The next stop was the polar bear cave. Last time I was there, a polar bear threatened to eat everyone, and another one lay on a rock scratching his tummy for about half an hour. We have video of that too. This time, however, there were no polar bears to be seen. The rumor going around was that they were inside the building getting fed or groomed or trained or something. Whatever the case, we saw no polar bears that day.

Next on to the rainforest exhibit. It's a small enclosure full of pretty plants and birds and humidity. Inside an enclosure within the exhibit, there are several glass cases containing snakes, lizards, and bats (all separated of course). We like the bats because their case is very dark, but you can still see them flying around like lunatics. Normally I would say they flew around like monkeys, but I have to take this phrase out of my speech for reasons that will be explained soon. As we stared slack-jawed at the bats, some lady commented "I really doubt that those are real bats." Liz & I turned our slack-jawed stares to this lady. She's right you know - the zoo broke with the tradition of showcasing live animals in order to substitute only the bats with erratic robots. We left the bats at that point because we couldn't handle the harsh reality of the idiots surrounding them.
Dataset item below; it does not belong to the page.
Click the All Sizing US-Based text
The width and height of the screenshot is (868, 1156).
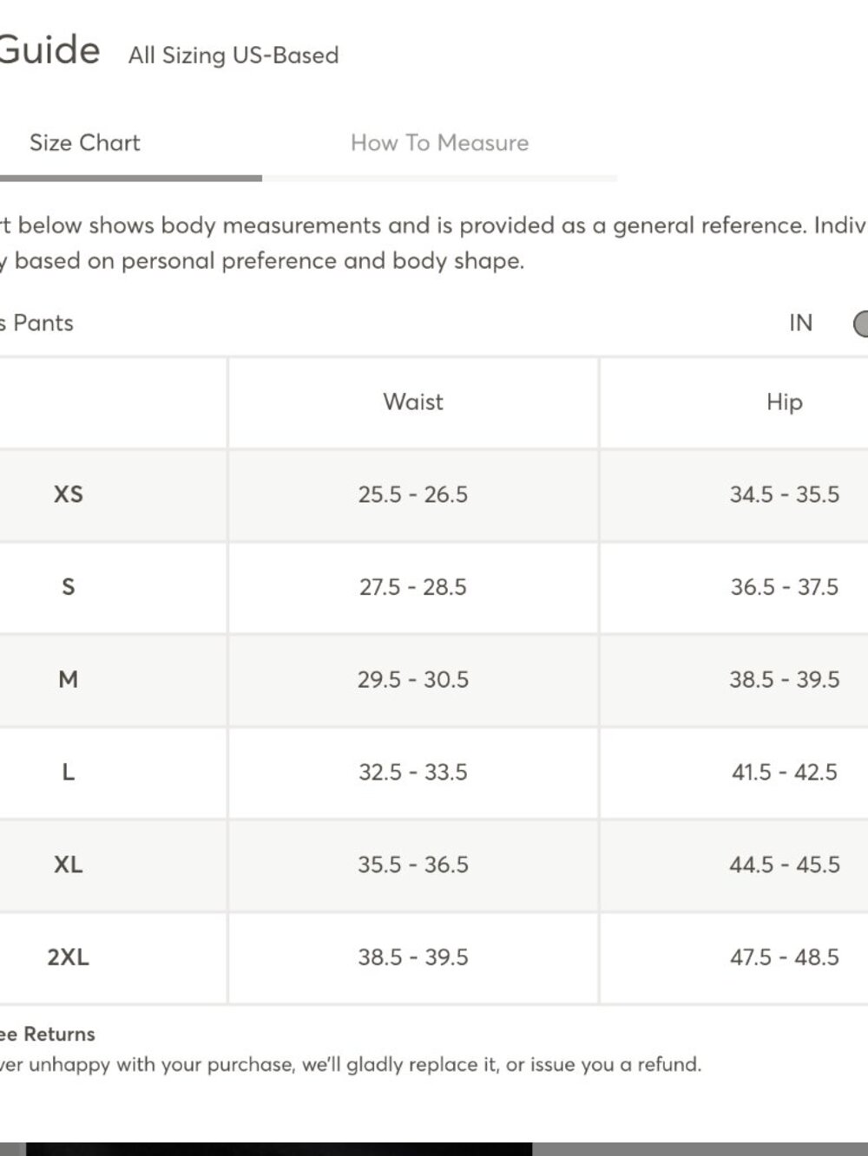(x=233, y=56)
On to the snow monkeys. On the way there, we passed multiple cages of tamarins, which are little tiny monkeys with big fuzzy heads and long tails. One of the tamarins had given birth to a baby monkey (as opposed to what, I don't know) only last month. We saw this baby monkey. It looked like a baby alien skeleton, pure white and adorable in that hideous way that only baby monkeys can be.
Now really on to the snow monkeys. They were all sprawled out on the rocks enjoying the sun. As we looked, one of them rolled over and, shall we say, began to give himself some monkey love. This went on for a bit, and then he stopped and fell asleep on his face. Now you understand why the term "like a monkey" has a new meaning for me. For a while at least, I will have to remove this from the vernacular.

After we saw everything to see at the tiny zoo, we had lunch at Teany. This is a yummy vegan tea cafe owned by Moby. We were thoroughly enjoying our food until the table next to us became occupied. There were three people, and the conversation was dominated by one girl. It became the most annoying, egocentric, superficial, and inane thing I've ever heard. Liz & I used telepathy to agree on what kinds of horrible punishments should befall these people for ruining our lunch. Finally they were gone. And good riddance.

We did more things that day, but these were the most interesting. I'm sure I will mention other things in future blogs, but I still have at a few specific blogs to write before I get to mention things in passing. I might even get to them today if Craig didn't need the computer for "studying for finals."